When it comes to gender equality, Germany is hardly in the midst of such a heated culture war. Restrictions on reproductive freedom or sex education rarely make it into the national debate. Paid parental leave is generous and available to both mothers and fathers. Those who find marriage antiquated or unnecessary are widespread among Germans of all income levels and political persuasions. I know young, white-collar couples with four children and conservative couples in their 60s who have never gotten around to getting married. Among those who are married, it is not hard to find men who have taken their wives’ surnames or created a hyphenated name, like the head of the Protestant Church. Few noticed when Germany became the first European nation to add a third gender option on birth certificates. I have met my share of men here who have nothing nice to say about feminism (or “genderism,” as they sometimes call it), but I have met far more who actively embrace it. Men like the dad who famously wore a skirt in public so that his little boy would feel safe doing so.
But anecdotes about cultural values can be problematic. Personal experiences can depend heavily on the social circles you tend toward. Liberal cities like Berlin and New York both have corners where LGBTQI people are threatened. And as the geographical crossroads of Europe, Germany’s political landscape is varied. The home of the Lutheran Church is also home to Alpine and Rhineland Catholics, and atheists of the former East Germany. The loudest opposition to marriage equality here has come from Catholic bishops and the fledgling far-right, anti-immigration party Alternative für Deutschland (AfD). The AfD has moved to challenge this week’s marriage equality law in court. Legal experts are divided as to how successful they could be. The AfD’s polling numbers have dropped to 7%. Meanwhile, 44% of its voters support marriage equality, and its current candidate for the national election in September happens to be an openly lesbian woman who is in a civil union with a woman from Sri Lanka.
A national study released this week found 83% of Germans support marriage equality. Four of the five parties represented in the Bundestag – the Greens, the Left, the pro-business Free Democrats, and the center-left Social Democrats – stated their official support before the Bundestag vote. While only 75 of the 309 members of Angela Merkel’s center-right Christian Democrats voted yes, a survey of their supporters in the general public revealed that 73% were for it. This in a party named for its traditional association with the Catholic Church. All in all, support for marriage equality in Germany is widespread and significantly higher than in all but five of the 21 countries that already had marriage equality before this week.

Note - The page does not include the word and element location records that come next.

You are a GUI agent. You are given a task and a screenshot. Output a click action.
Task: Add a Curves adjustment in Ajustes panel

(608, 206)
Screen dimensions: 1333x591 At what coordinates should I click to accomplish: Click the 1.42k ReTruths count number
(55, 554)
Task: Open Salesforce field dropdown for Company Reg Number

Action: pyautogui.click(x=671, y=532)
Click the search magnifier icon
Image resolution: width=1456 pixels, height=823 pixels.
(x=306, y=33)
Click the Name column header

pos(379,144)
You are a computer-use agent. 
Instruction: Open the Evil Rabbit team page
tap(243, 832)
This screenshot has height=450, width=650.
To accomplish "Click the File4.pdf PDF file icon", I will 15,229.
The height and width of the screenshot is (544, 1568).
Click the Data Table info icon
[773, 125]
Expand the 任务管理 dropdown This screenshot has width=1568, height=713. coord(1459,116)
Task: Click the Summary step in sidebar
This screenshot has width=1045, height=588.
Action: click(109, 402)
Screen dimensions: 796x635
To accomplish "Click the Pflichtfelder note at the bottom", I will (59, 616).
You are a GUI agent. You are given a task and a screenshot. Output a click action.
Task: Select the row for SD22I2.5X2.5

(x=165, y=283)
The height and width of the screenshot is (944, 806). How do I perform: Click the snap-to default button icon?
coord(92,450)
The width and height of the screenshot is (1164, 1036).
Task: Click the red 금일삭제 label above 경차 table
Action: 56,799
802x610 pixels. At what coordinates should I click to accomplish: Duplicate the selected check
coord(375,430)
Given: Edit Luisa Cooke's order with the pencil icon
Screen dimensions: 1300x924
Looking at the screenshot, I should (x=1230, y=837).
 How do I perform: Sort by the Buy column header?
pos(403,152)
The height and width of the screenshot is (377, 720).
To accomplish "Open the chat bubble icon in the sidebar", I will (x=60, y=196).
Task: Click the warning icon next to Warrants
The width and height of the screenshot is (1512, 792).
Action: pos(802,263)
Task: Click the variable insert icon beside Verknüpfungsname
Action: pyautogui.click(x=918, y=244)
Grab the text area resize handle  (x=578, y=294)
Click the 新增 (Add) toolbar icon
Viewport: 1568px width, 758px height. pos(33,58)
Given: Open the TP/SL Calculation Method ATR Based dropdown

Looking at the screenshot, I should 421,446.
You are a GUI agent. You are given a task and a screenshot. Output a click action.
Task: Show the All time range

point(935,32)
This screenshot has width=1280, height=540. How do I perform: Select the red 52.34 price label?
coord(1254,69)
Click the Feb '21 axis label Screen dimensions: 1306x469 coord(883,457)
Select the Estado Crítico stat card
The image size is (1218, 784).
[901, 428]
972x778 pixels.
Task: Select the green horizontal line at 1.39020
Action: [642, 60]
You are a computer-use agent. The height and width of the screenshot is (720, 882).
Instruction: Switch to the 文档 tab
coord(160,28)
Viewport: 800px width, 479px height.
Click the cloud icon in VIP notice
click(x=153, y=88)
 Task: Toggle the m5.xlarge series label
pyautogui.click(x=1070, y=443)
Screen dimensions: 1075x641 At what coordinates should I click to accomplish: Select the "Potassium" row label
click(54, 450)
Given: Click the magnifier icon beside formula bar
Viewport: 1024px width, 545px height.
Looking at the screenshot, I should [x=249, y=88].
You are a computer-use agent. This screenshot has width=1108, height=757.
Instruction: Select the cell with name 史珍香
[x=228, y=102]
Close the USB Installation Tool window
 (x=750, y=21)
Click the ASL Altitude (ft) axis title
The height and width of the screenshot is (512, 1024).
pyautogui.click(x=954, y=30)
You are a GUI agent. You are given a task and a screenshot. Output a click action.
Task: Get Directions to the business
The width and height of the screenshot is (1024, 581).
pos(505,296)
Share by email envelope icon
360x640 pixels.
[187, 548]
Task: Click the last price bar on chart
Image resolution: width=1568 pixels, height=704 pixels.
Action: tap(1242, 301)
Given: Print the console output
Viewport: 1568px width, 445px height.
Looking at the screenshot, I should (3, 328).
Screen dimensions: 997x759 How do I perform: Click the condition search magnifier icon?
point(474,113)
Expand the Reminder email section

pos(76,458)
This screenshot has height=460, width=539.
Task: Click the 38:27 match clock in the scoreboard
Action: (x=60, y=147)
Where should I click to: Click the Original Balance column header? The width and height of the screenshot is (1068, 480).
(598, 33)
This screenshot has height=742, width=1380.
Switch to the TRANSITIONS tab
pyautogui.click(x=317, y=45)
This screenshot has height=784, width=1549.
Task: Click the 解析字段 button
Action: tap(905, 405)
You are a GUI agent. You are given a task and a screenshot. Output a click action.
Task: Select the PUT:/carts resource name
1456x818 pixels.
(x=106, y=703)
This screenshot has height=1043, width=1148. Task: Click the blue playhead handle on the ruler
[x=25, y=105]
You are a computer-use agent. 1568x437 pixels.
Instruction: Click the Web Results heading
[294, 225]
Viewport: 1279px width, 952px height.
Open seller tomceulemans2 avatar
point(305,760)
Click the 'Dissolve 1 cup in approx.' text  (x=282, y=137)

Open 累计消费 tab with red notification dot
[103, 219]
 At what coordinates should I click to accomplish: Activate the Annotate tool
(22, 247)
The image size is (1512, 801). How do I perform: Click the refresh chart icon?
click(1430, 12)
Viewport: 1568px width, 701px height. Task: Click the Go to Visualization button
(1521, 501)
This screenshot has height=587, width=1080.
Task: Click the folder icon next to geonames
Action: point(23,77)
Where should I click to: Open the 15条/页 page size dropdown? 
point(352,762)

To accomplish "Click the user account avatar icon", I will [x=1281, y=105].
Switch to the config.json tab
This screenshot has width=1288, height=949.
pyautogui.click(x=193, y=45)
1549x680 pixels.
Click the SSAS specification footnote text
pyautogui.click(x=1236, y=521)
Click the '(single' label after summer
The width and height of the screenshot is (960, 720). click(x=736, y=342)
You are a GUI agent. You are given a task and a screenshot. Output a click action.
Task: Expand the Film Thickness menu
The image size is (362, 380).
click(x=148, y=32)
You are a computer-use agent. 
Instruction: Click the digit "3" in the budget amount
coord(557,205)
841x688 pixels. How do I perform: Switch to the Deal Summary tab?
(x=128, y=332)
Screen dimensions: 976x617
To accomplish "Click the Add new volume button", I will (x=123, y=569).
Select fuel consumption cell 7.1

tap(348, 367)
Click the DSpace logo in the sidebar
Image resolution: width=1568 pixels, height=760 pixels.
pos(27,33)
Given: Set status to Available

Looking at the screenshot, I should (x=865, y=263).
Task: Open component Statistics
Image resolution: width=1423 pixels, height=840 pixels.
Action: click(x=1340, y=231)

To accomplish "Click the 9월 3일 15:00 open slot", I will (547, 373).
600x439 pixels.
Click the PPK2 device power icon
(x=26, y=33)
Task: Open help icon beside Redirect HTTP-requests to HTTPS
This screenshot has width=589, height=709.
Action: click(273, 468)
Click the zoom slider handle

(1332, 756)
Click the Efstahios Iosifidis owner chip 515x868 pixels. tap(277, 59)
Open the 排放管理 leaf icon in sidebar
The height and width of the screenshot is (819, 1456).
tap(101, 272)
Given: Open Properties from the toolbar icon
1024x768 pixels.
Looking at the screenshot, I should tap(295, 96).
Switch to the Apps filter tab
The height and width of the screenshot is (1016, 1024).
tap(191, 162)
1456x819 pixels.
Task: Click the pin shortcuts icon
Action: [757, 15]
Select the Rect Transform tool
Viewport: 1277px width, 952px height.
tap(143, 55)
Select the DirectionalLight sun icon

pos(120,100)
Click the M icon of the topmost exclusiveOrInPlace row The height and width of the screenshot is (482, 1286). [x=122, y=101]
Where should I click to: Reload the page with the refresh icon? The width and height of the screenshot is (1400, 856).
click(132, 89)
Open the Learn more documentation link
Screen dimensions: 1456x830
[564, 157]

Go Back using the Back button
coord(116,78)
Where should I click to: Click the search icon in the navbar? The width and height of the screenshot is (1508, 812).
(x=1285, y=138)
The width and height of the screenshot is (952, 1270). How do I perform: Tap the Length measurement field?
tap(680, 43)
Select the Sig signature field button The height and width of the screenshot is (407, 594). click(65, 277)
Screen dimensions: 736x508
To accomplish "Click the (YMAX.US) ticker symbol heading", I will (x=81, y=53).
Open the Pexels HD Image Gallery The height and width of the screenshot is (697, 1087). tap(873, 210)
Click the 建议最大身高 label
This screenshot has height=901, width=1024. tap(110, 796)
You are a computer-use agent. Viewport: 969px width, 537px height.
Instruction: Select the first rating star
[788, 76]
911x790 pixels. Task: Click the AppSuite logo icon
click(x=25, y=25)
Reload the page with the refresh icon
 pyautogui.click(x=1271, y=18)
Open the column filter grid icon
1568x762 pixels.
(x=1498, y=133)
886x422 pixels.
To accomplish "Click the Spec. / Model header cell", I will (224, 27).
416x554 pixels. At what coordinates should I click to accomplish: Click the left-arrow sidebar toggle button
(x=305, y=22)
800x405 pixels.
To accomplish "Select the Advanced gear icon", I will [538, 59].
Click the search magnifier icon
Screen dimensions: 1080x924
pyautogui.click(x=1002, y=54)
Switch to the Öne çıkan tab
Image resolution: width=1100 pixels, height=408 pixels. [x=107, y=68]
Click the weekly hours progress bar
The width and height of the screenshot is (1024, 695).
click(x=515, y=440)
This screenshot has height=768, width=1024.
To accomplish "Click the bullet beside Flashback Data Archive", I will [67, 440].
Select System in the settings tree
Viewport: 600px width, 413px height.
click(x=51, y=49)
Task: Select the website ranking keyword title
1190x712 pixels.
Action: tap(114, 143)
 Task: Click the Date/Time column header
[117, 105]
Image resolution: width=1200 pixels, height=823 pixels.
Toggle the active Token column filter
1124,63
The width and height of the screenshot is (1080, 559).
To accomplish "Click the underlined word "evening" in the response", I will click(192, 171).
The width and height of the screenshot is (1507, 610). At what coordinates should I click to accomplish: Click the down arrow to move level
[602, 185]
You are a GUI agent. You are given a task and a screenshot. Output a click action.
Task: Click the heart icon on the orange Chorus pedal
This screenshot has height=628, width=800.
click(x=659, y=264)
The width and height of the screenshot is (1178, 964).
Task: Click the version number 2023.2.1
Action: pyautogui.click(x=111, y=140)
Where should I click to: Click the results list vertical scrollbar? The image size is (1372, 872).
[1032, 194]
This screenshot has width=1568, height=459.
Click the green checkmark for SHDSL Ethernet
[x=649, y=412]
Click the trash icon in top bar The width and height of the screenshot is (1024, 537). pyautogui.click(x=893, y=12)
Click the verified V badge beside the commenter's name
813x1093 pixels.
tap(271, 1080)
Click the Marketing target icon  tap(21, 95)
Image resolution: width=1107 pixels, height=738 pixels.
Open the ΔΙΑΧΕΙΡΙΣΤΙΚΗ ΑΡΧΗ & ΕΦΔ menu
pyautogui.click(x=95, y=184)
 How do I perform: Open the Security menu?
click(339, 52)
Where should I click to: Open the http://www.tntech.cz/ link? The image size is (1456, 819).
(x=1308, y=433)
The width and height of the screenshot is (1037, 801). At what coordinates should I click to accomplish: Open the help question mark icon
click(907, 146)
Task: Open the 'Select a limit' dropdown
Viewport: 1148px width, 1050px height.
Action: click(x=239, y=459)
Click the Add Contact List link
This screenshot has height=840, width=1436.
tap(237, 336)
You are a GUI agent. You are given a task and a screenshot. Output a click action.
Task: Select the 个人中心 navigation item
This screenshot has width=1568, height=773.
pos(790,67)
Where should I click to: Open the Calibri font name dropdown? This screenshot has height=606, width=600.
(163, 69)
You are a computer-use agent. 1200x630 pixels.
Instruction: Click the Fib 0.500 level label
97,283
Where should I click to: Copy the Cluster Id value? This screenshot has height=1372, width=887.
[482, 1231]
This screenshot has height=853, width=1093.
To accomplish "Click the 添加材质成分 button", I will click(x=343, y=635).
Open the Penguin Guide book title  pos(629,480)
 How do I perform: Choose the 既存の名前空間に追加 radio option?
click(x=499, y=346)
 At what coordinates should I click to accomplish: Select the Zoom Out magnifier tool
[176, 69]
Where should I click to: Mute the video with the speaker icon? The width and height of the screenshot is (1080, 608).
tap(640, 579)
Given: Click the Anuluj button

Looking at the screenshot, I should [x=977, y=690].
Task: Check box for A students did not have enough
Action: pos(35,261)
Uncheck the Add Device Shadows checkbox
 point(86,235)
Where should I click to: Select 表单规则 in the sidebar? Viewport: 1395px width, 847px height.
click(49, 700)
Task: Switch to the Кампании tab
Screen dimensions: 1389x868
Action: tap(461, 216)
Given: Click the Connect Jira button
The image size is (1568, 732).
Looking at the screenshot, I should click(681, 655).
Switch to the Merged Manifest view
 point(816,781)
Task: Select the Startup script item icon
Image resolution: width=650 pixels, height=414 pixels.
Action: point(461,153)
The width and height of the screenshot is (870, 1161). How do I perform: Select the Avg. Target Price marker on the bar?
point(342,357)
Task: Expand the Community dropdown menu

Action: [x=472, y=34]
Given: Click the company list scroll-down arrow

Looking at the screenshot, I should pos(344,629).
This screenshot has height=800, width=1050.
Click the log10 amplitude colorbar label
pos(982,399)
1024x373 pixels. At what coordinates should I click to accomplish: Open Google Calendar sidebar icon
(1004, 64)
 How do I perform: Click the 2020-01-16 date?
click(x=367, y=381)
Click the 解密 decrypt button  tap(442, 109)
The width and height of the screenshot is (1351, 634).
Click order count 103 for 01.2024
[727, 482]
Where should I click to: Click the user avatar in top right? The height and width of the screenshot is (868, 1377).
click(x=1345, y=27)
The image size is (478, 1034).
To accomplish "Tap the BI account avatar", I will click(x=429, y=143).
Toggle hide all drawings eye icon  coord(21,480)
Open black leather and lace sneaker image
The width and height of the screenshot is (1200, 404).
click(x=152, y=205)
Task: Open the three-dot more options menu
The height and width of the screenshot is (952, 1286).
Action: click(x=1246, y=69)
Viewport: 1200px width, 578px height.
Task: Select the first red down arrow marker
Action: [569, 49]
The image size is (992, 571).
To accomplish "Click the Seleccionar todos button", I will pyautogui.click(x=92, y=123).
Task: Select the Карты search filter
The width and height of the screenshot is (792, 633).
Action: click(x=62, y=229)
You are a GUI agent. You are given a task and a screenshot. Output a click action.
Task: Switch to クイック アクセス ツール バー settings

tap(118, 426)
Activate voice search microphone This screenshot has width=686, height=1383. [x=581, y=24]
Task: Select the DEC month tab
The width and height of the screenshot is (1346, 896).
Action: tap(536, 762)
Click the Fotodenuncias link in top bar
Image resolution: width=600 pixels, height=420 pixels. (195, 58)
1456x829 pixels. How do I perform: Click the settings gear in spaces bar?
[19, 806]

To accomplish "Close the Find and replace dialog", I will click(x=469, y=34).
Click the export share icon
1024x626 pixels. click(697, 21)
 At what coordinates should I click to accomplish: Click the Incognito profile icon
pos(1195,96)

This explains why marriage equality has taken so long here. Since the horrors of the Nazi regime as well as Communist East Germany, politicians in the Federal Republic have generally sought to be more pragmatic than ideological. Social change is usually slow and incremental for the sake of consensus-building. This is done for the sake of preventing angry backlash and deep divisions.
Of course, this gradual approach can be deeply upsetting for those waiting on their human rights. A couple in their thirties seeking to adopt wants to have a family now. A patient dying of AIDS wants the partner who stood by him to be legally protected from whatever objections his family may have now. As many politicians argued during the Bundestag vote, offering same-sex couples the right to marriage instead of mere civil unions is a way of proving that Germany not just tolerates them but accepts them. That such couples and families have had to wait for others to accept them is as much a moral problem as it is a historical fact.
100 years ago Berlin was home to the first gay rights magazine, the first LGBT film and the first LGBT neighborhood. Many have deemed it the gay capital of the world at the time and some historians claim it was on the brink of becoming the first Western jurisdiction to legalize homosexuality in 1929. But then. We know what happened. Berlin sent its LGBT citizens to death camps. The quiet street where I live is scarred by plaques naming the victims, Nazi and Soviet bullet holes, and the exact place where the Wall later stood. When I moved here 12 years ago, it was renowned for being East Berlin’s gay district. It is a conglomerate that tells a story and shows that all cultural values rely on the intersection of when and where. This is why human rights must be vigilantly protected, never taken for granted. And why every place on earth has the capacity to change.